* **Qué se pide**: Transcribe sin cambios todo el material desde el principio hasta la línea que contiene "Looking at the screenshot, I should (x=545, y=80).", ambos extremos incluidos.

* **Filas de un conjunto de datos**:

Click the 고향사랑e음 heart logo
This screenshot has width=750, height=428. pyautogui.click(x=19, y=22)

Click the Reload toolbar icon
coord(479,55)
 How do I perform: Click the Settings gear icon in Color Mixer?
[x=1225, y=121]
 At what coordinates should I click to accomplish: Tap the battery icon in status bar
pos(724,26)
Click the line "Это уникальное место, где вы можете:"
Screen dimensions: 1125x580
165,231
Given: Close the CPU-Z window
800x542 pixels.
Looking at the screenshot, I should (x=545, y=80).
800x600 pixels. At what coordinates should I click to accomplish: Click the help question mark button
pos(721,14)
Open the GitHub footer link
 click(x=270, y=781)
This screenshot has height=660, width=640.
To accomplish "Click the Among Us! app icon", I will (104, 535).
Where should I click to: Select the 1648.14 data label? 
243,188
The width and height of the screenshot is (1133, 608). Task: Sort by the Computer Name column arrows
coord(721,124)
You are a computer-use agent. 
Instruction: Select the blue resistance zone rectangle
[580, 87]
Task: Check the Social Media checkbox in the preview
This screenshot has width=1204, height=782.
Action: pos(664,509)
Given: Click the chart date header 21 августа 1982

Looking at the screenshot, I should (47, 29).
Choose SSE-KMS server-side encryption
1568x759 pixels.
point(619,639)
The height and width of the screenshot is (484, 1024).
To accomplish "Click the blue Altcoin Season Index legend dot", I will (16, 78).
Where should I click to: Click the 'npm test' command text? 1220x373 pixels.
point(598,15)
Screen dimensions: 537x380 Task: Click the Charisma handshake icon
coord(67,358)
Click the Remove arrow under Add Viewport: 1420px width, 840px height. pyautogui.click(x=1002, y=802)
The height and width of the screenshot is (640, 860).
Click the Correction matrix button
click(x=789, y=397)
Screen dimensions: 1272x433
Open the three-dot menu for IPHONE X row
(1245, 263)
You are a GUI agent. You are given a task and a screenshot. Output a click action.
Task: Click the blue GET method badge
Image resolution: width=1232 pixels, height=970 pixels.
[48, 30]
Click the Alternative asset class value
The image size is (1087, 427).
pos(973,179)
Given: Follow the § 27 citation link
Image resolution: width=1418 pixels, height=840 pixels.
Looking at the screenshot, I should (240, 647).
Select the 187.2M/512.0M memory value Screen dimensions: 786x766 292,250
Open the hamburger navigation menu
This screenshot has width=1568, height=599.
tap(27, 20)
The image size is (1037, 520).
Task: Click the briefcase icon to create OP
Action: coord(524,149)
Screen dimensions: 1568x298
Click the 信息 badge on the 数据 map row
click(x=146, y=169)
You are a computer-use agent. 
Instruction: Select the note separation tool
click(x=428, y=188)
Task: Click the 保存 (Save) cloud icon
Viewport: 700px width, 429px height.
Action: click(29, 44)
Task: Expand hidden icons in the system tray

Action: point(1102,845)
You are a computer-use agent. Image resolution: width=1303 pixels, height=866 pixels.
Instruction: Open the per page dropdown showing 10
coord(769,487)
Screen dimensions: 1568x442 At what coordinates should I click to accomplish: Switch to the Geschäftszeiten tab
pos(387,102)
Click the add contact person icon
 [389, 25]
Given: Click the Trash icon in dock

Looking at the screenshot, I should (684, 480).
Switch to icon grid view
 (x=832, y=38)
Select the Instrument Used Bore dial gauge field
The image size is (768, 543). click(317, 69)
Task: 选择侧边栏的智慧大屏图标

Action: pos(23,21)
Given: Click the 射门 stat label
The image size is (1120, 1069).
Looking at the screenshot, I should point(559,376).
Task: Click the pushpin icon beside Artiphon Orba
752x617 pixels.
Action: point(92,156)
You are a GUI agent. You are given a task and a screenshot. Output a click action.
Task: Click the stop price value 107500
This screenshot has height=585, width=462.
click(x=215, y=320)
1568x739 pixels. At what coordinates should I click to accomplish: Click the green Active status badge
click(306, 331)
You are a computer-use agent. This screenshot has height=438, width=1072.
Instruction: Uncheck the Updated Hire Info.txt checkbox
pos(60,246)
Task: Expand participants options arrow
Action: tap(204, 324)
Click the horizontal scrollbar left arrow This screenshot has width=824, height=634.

* **Resultado del ejercicio**:
Click the 고향사랑e음 heart logo
This screenshot has width=750, height=428. pyautogui.click(x=19, y=22)

Click the Reload toolbar icon
coord(479,55)
 How do I perform: Click the Settings gear icon in Color Mixer?
[x=1225, y=121]
 At what coordinates should I click to accomplish: Tap the battery icon in status bar
pos(724,26)
Click the line "Это уникальное место, где вы можете:"
Screen dimensions: 1125x580
165,231
Given: Close the CPU-Z window
800x542 pixels.
Looking at the screenshot, I should (x=545, y=80).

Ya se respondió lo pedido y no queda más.